Zlatko Ilinčić

Personal information
- Born: 10 May 1968 (age 58)

Chess career
- Country: Yugoslavia → Serbia
- Title: Grandmaster (1994)
- Peak rating: 2577 (July 1999)

= Zlatko Ilinčić =

Serbian chess grandmaster (born 1968)

Zlatko Ilinčić (born 10 May 1968) is a Serbian chess player who holds the title of Grandmaster (GM) (1994). FR Yugoslavia Chess Championship winner (2000).

==Biography==
In 2000, Zlatko Ilinčić won FR Yugoslavia Chess Championship.
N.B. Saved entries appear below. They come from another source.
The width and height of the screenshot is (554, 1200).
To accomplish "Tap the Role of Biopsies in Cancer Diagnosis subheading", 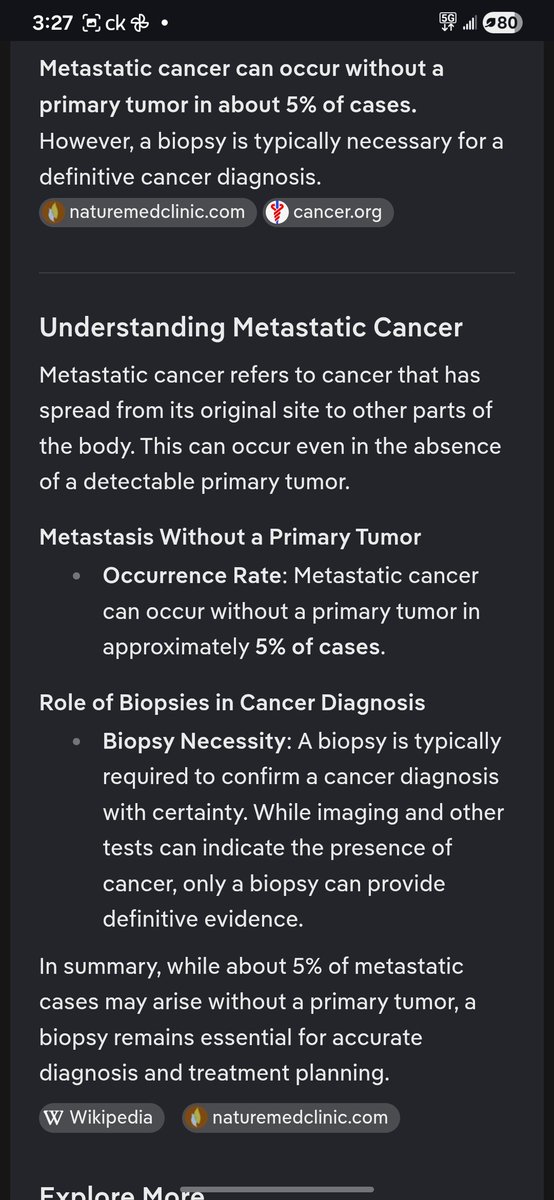I will point(232,703).
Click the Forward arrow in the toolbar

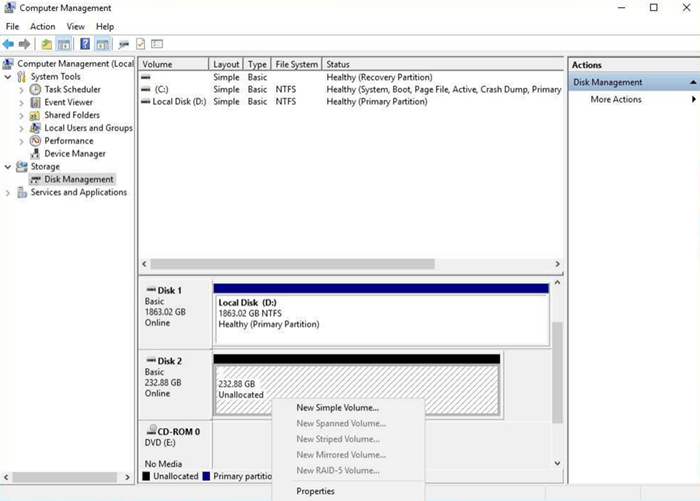tap(25, 44)
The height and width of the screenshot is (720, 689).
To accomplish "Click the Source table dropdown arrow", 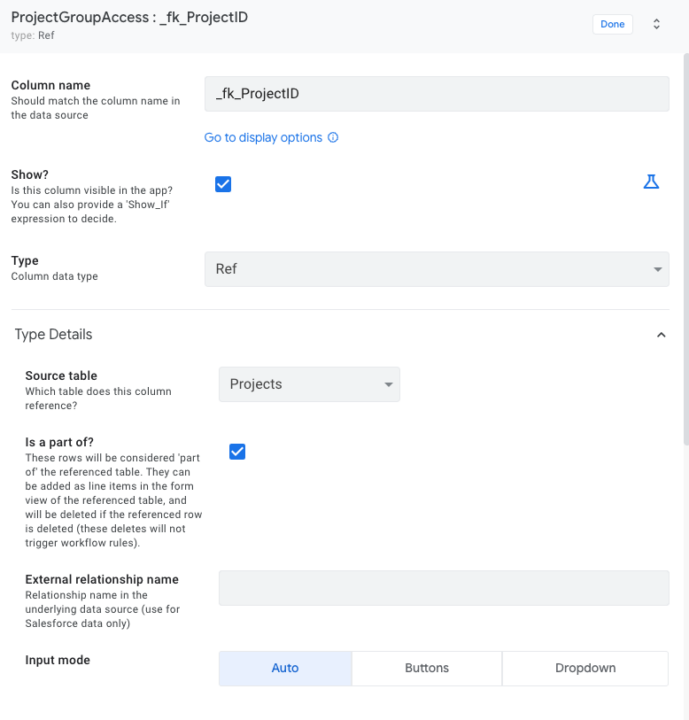I will [x=388, y=385].
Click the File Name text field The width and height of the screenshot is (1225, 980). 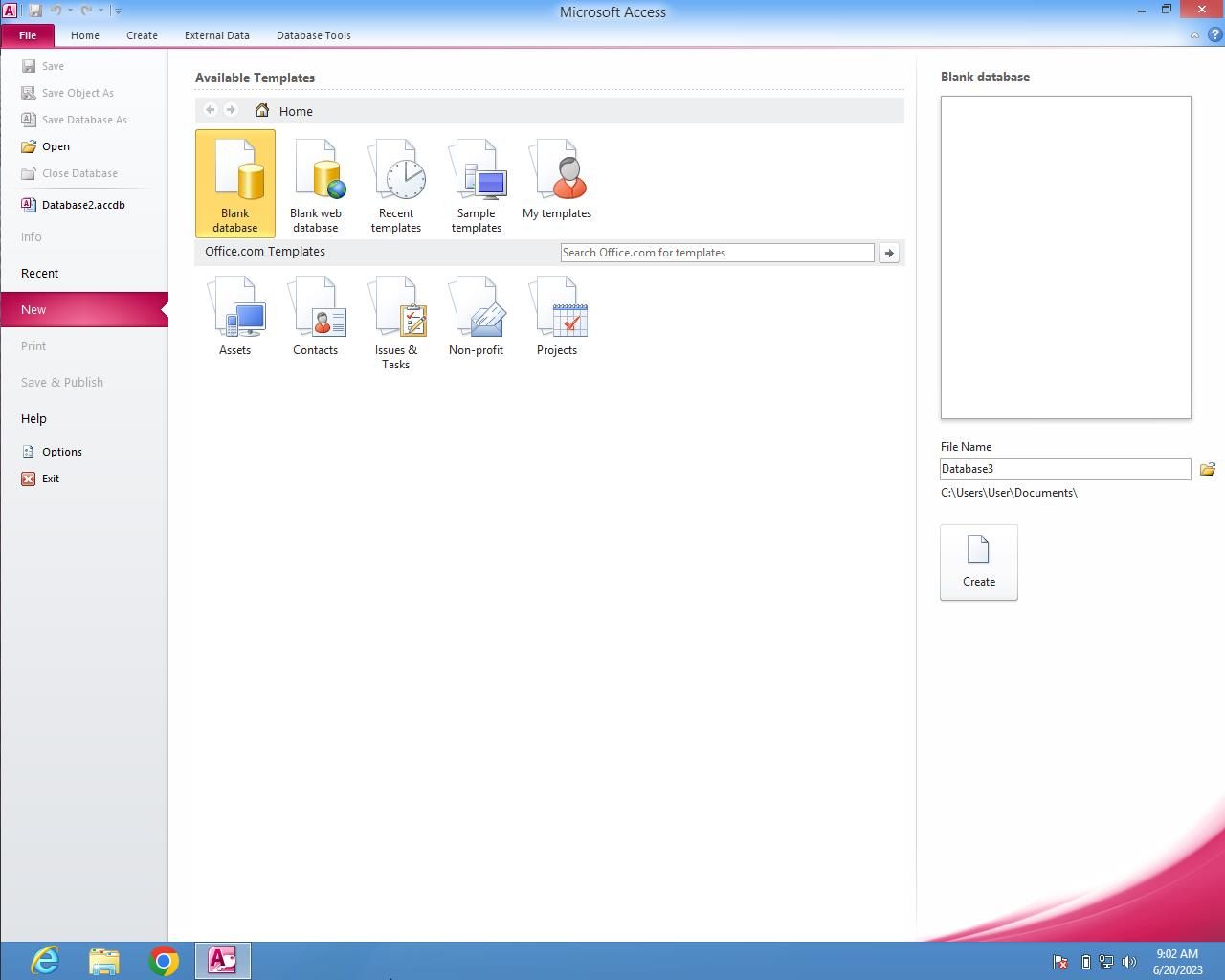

He was the winner of the First Saturday grandmasters chess tournament in Budapest: in July 2012 and in June 2018, and 2nd place in 2019.
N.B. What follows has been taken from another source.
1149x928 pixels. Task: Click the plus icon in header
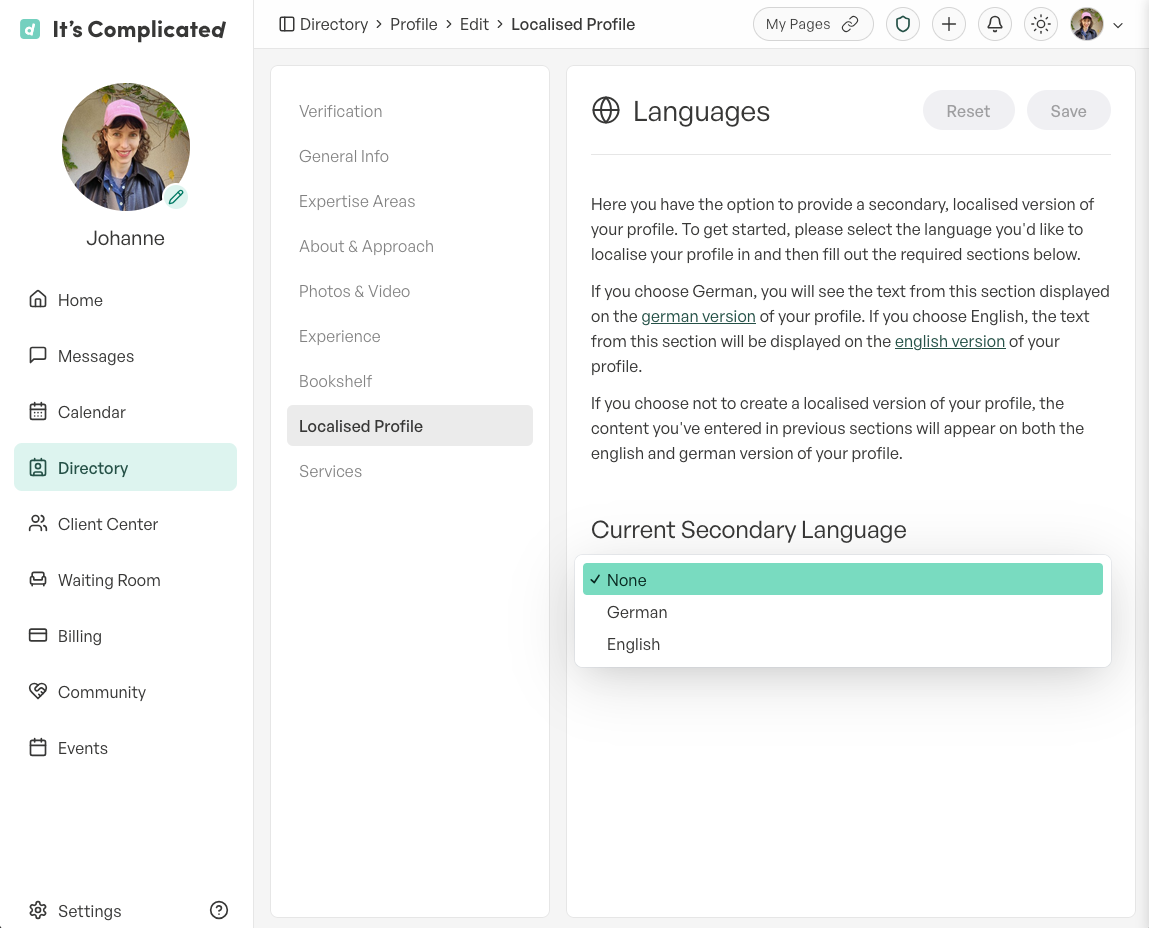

Zlatko Ilinčić played for Yugoslavia in the Chess Olympiads:
- In 1994, at second reserve board in the 31st Chess Olympiad in Moscow (+0, =0, -2),
- In 1996, at fourth board in the 32nd Chess Olympiad in Yerevan (+7, =2, -2),
- In 1998, at third board in the 33rd Chess Olympiad in Elista (+4, =3, -3),
- In 2000, at second board in the 34th Chess Olympiad in Istanbul (+3, =1, -5),
- In 2002, at first reserve board in the 35th Chess Olympiad in Bled (+4, =1, -1).

Zlatko Ilinčić played for Yugoslavia in the European Team Chess Championships:
- In 1999, at second board in the 12th European Team Chess Championship in Batumi (+2, =3, -3),
- In 2001, at second board in the 13th European Team Chess Championship in León (+3, =3, -2).

Zlatko Ilinčić played for Yugoslavia in the Men's Chess Balkaniad:
- In 1994, at third board in the 25th Chess Balkaniad in Varna (+3, =1, -1) and won team silver and individual gold medals.

In 1987, Zlatko Ilinčić was awarded the FIDE International Master (IM) title and in 1994 he received the title of FIDE International Grandmaster (GM).

He won The First Saturday IM July 2023 tournament with 7 points out 9.